Update, 6 p.m. June 26: City College of San Francisco plans to offer its new 16-unit Cantonese Certificate of Achievement program in the 2024-25 academic year, the president of the board of trustees announced Tuesday.
“We need this certificate so that we can train the next generation of public safety, health care, and social workers that can serve and build trust with the Chinese community,” said President Alan Wong, an advocate for Cantonese-language courses at the school, in a press statement.
Advocates pushed for the 16-unit certificate because it will meet requirements for state funding, which the program needs to stay afloat. Cantonese courses at CCSF were previously on the chopping block due to limited funding, even though Cantonese is the most commonly spoken Chinese language throughout the Bay Area.
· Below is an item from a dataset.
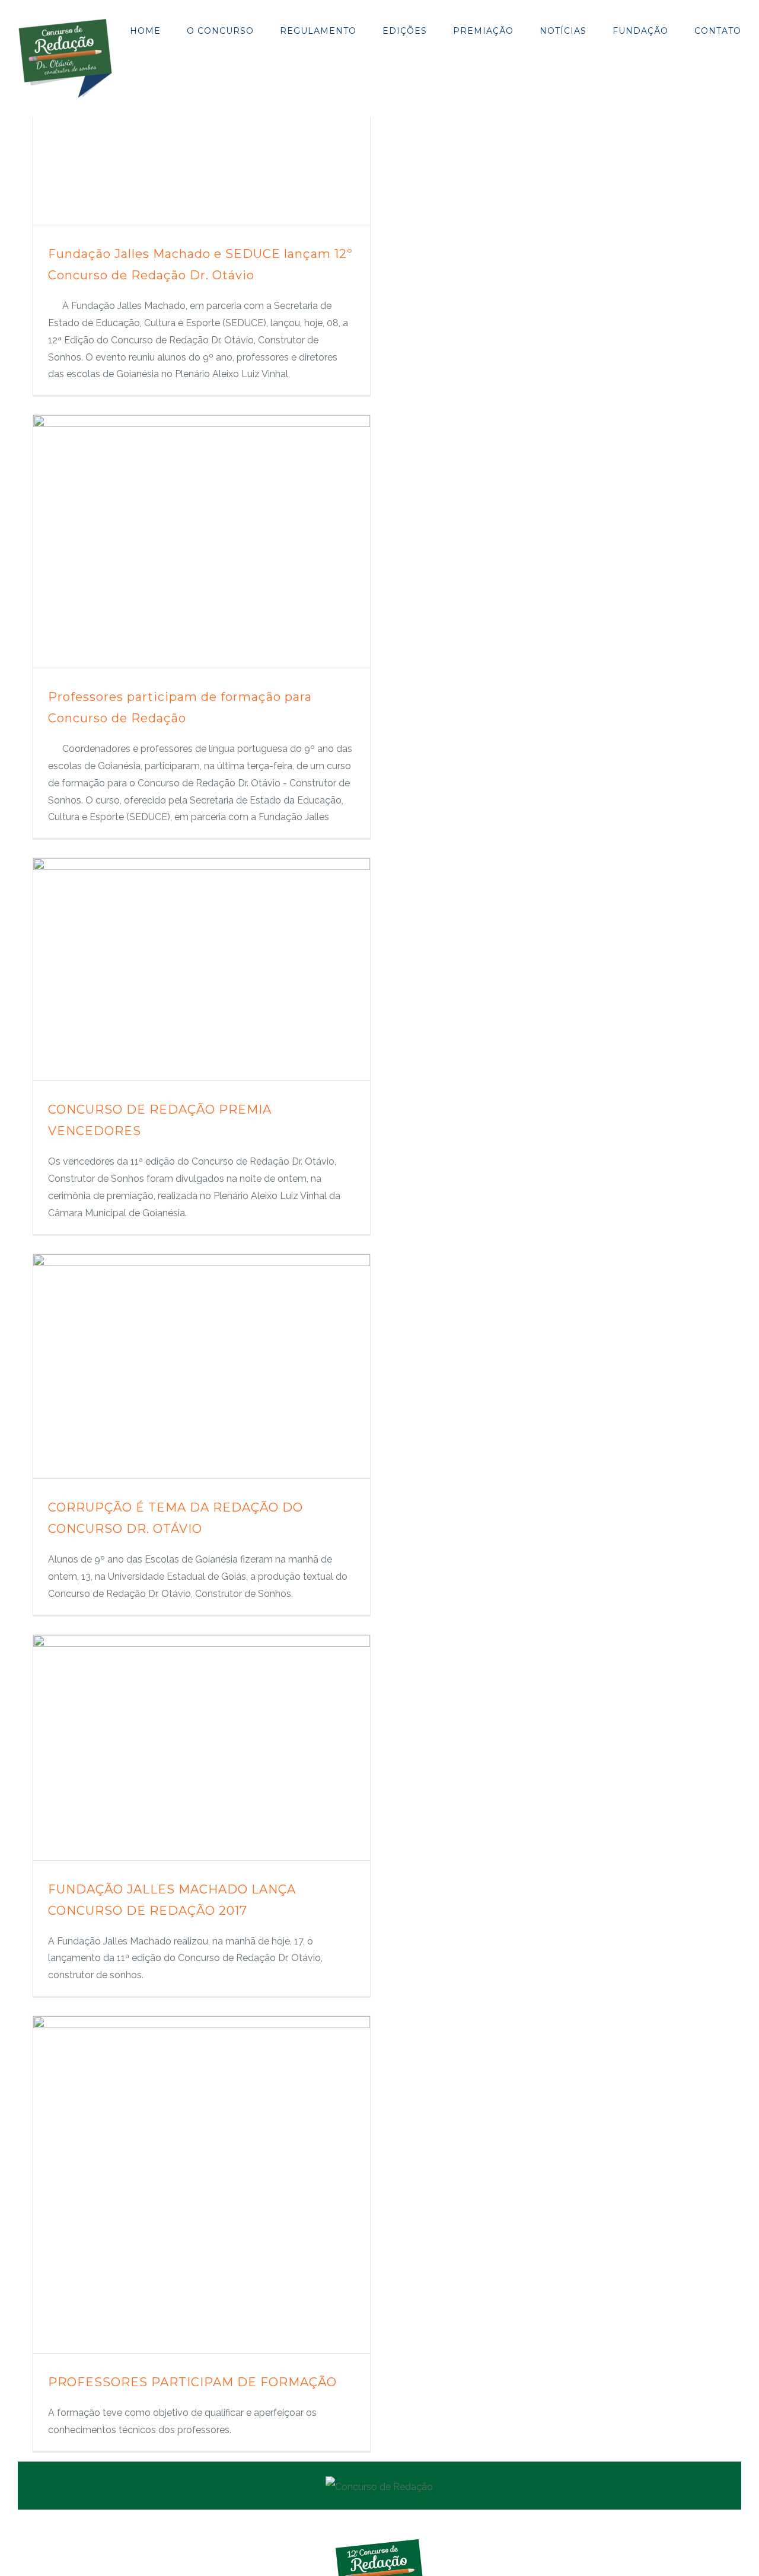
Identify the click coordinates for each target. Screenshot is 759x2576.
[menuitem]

CCSF only currently offers four conversational courses in the Cantonese curriculum and employs just one part-time Cantonese instructor.
The new 16-unit program was initially slated to begin in the coming academic year. But to the dismay of advocates, some school officials successfully pushed to delay the launch of the expanded program, arguing that necessary resources wouldn’t be available in time.
“The community celebrated the Cantonese certificate after the Board of Trustees voted to move it forward and were all shocked to see it get pulled,” Wong said. “It was unfair and unjust and we need to rebuild the trust with our Chinese community.”
Original story, 4 p.m., June 21: City College of San Francisco is pulling a Cantonese certificate program after the school’s Board of Trustees approved the 16-unit course sequence last November.
The reversal follows a long battle to preserve CCSF courses on the language spoken by many Chinese immigrants in the Bay Area. A nine-unit Cantonese certificate program is still on track for approval, but the larger 16-unit course series has been reverted to draft status.
“Having Cantonese education in San Francisco is not just about preserving a language or culture or history,” City College Board President Alan Wong told KQED. “We need to be able to ensure that we have the next generation of public contact workers that are able to speak Cantonese and be able to support the seniors and elders and in the immigrant community that speak Cantonese.”